Despite being into her 18th year at Cartier and her 12th year as director of movement creation, Forestier-Kasapi has yet to slow down. This year’s pieces were typical of her and the maison’s work. “The design language of Cartier doesn’t change. When we want to create something new, it has to represent the same elegance that all Cartier pieces showcase. It tends to be a challenge when we want to create a watch so the departments (movements versus cases) bicker a little,” she answers when asked what the biggest hurdles are in creating new showstoppers for Cartier.

For example, take the Rotonde de Cartier Skeleton Mysterious Hour Watch (pictured above). It seamlessly combines two of Cartier’s design elements – the skeletonised movement and the mysterious time. It’s quite the challenge considering that the Mysterious Hour is meant to hide and mystify while the Skeletonised aspect is meant to show. Why two opposing philosophies though? “We figured it would be an interesting challenge to meld the two. It hadn’t been done by us before and we were looking at new ways to interpret both design elements,” Forestier-Kasapi replies.

In the new novelty, Cartier even went so far as to show off the gear train (a first for them in the Mysterious range) but had to shift things around to maintain the hidden connection to the sapphire discs on which the hands are placed. It’s like having a magician tease you by revealing a step in his trick but hiding the crucial element. Forestier-Kasapi laughs when we allude to this. “You still cannot reveal the secret, of course. It’s the most important part of the Mysterious Hours,” she exclaims.

While sight (or lack thereof) was the highlight of the Rotonde de Cartier Skeleton Mysterious Hour Watch, Cartier’s other novelty tackled the challenge of sound. The Rotonde de Cartier Minute Repeater Mysterious Double Tourbillon (above) saw the maison display its proficiency in movement creation, finishing and the intricacies of perfecting the repeater complication.

In any minute repeater, the volume, timbre, resonance and how long the sound lingers in the air are all of equal and utmost importance. In an openworked timepiece like Cartier’s, these variables have to be adjusted bit by bit.
“It’s different for each watch as well. Some of the pieces could be tuned in two hours while some would take the entire day,” Forestier-Kasapi explains. On top of that, perfecting the consistency of the sound across all pieces meant constant readjustments, adding several more man-hours to the process. Thankfully, modern day software helps to record and ensure that there is minimal human error.

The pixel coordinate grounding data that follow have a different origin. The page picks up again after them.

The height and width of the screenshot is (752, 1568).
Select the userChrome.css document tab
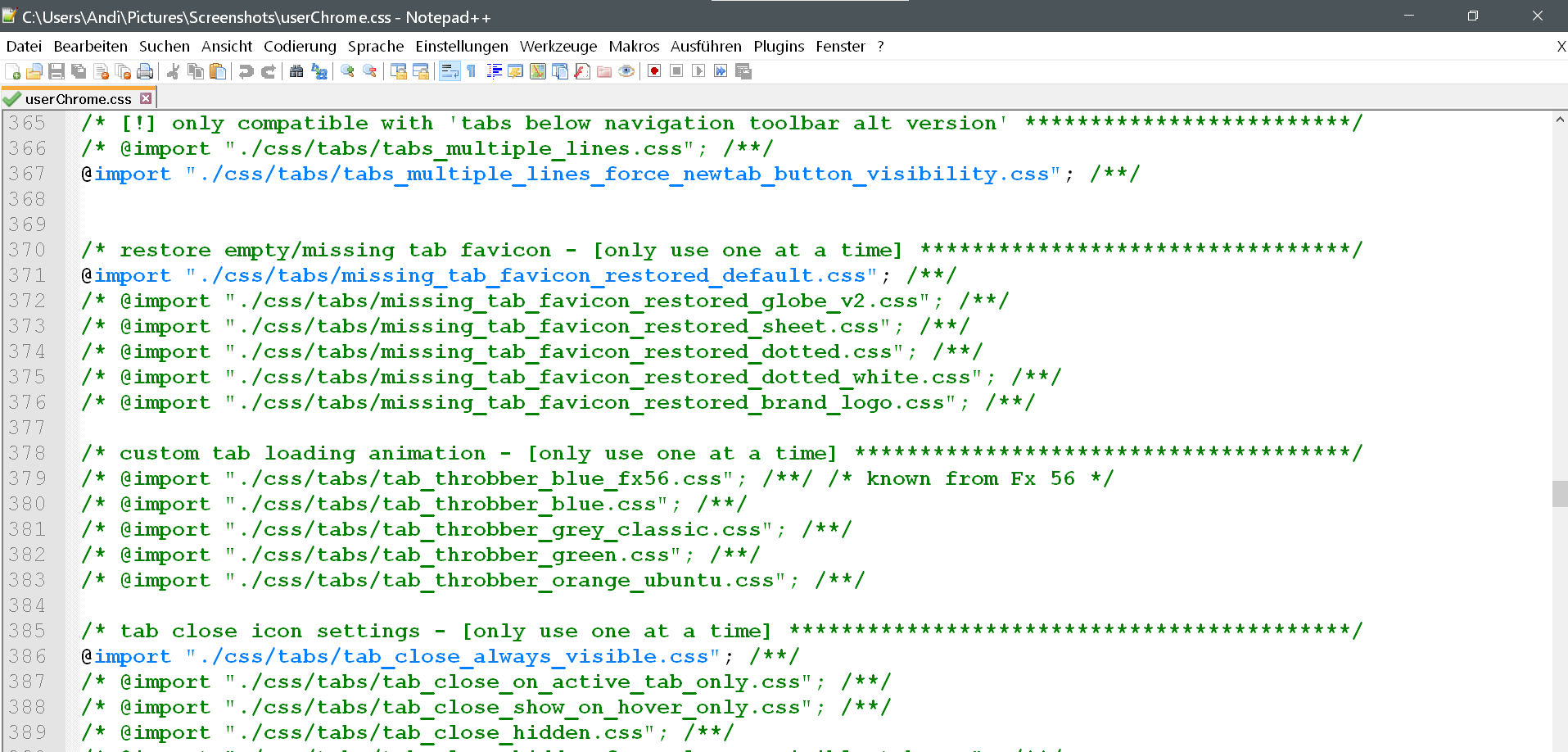click(x=78, y=99)

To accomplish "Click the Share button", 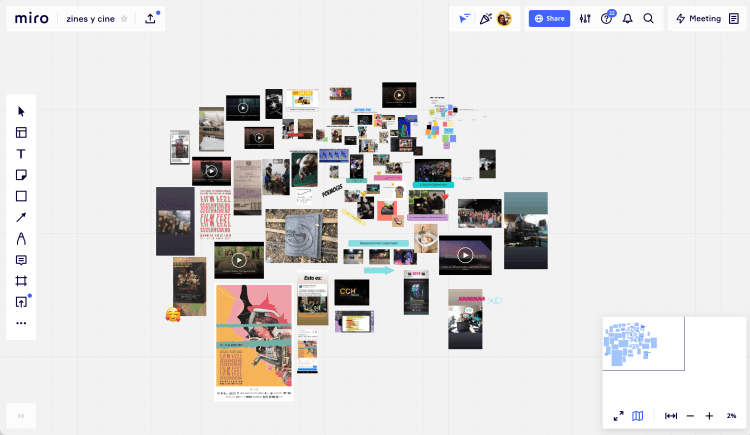I will 549,18.
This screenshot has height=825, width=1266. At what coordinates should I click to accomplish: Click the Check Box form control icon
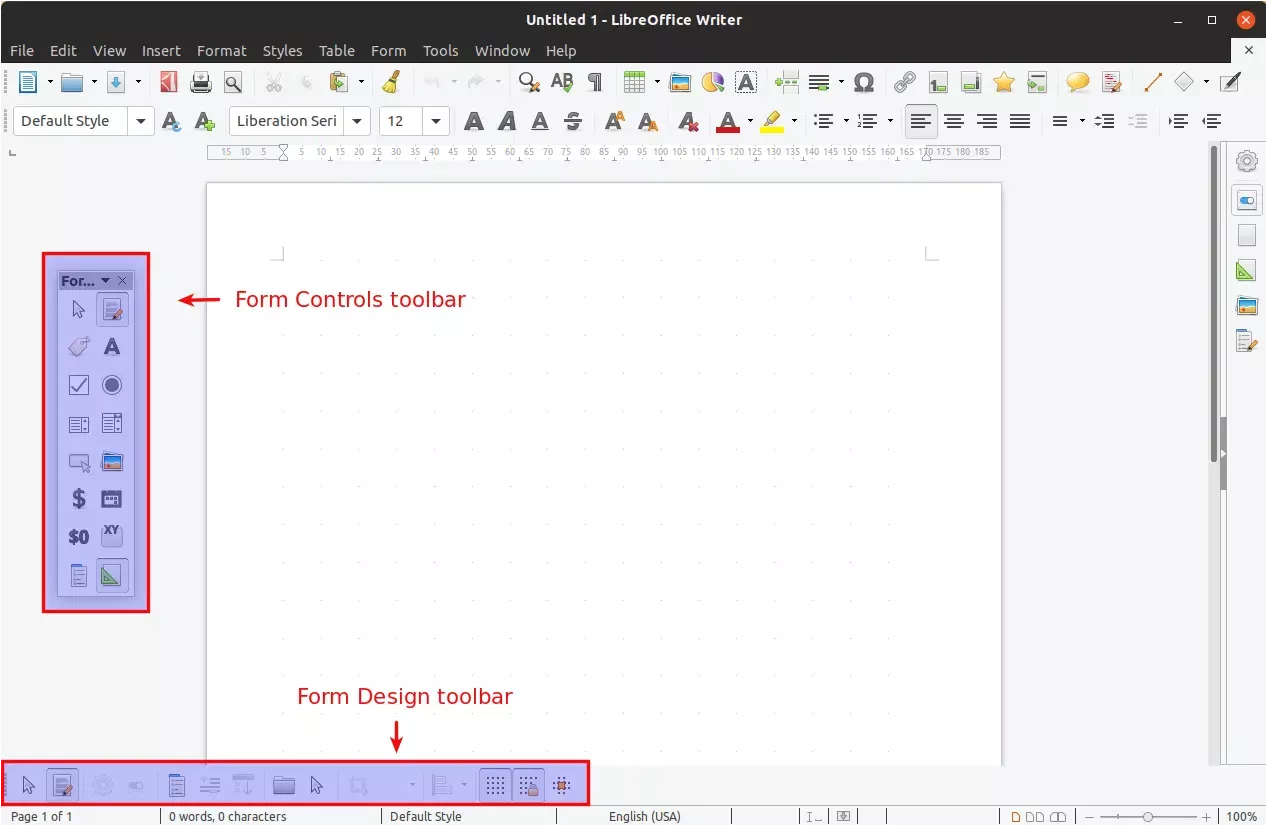tap(79, 385)
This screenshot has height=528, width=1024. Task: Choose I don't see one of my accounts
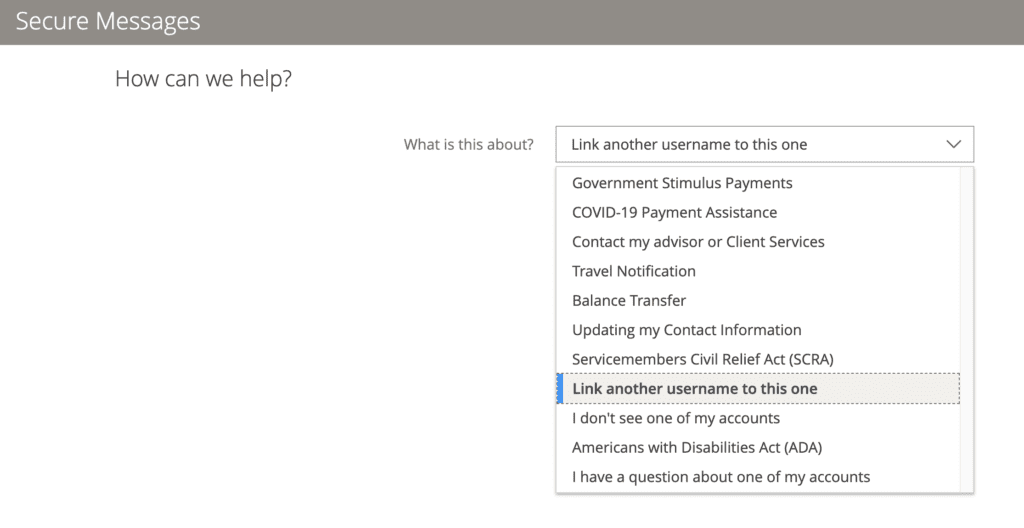click(675, 418)
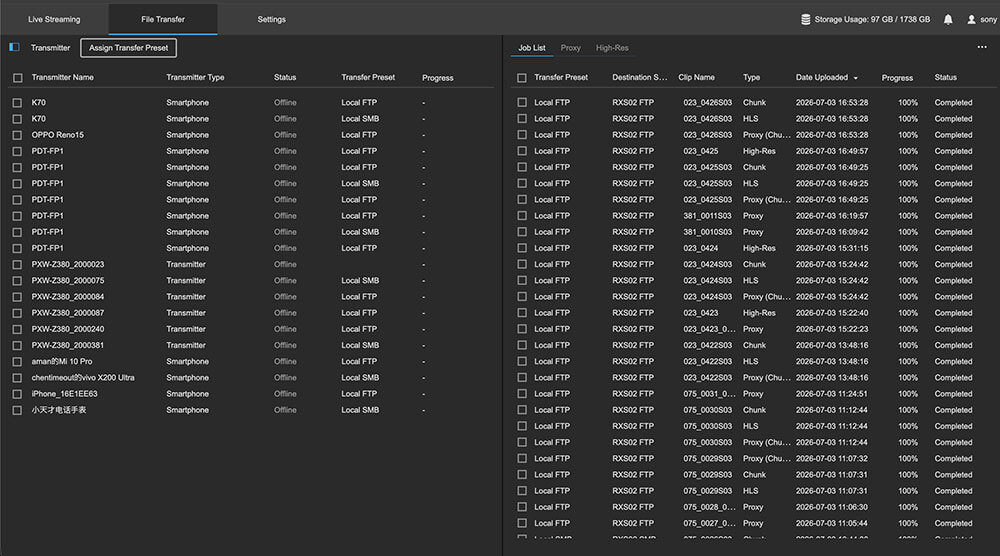Open the Settings tab
The height and width of the screenshot is (556, 1000).
[271, 19]
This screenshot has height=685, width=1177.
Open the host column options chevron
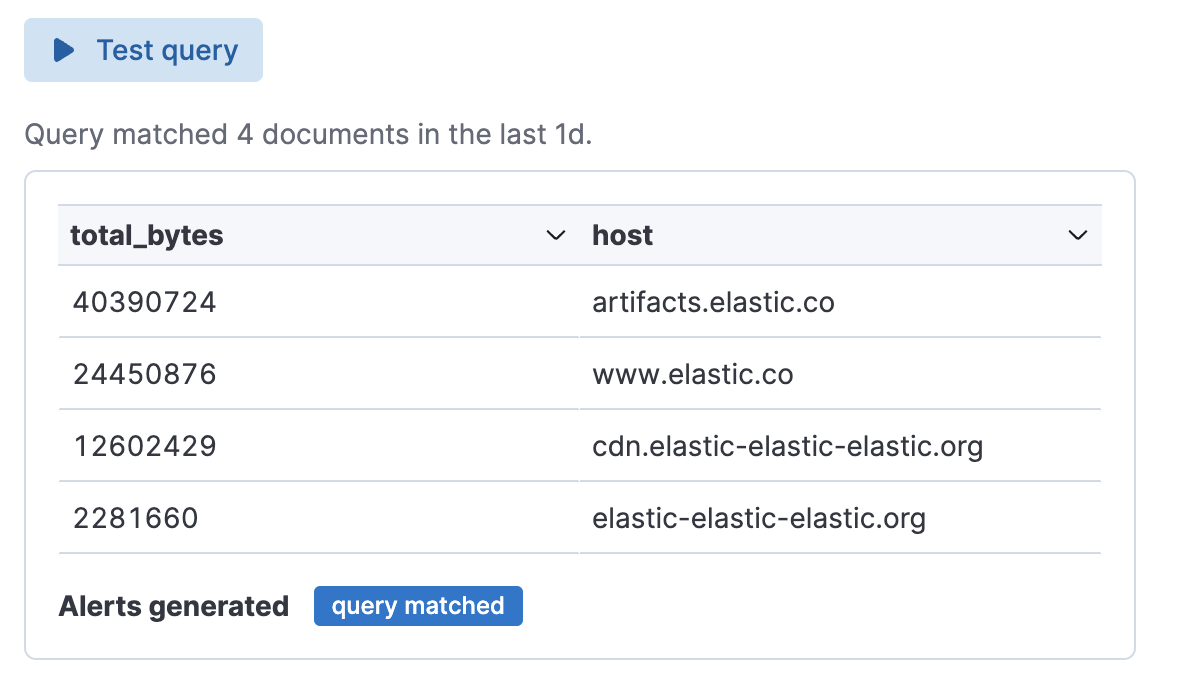(x=1078, y=235)
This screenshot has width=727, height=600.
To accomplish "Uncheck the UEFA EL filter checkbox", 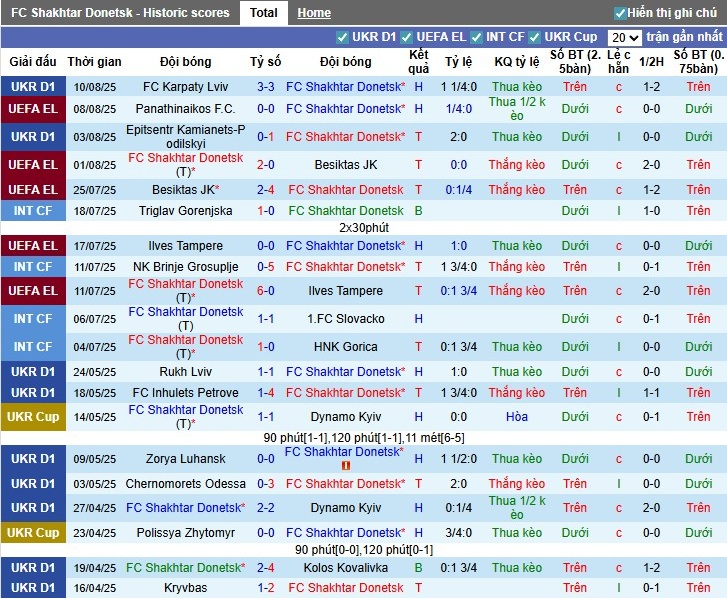I will tap(407, 37).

How different then is this repeater from Cartier’s first in-house minute repeater from five years back? For one, the secret alloy used in the gongs are the exact same. But as Forestier-Kasapi mentions, they can’t reveal its composition as it’s an un-patentable material. She laughs and comments, “Yes, everyone would be able to get a hold of it.” Having heard the chime earlier in the day, we asked if the unusual crispness of the sound was due to the titanium case and if the movement had to be built heavier in order to maintain a balance and allow the sound to reverberate better. “No. What is important is the ratio between the weight of the watch and the weight of the gongs. By using a lighter case, you favour this ratio,” she explains.

What’s next then for Cartier? Forestier-Kasapi tilts her head back and lets out one final laugh. “It takes a long time to produce a movement, you know. We’re already creating ahead for the next two or three years. You’ll just have to wait and see,” she teases. Ah, well. At least we tried.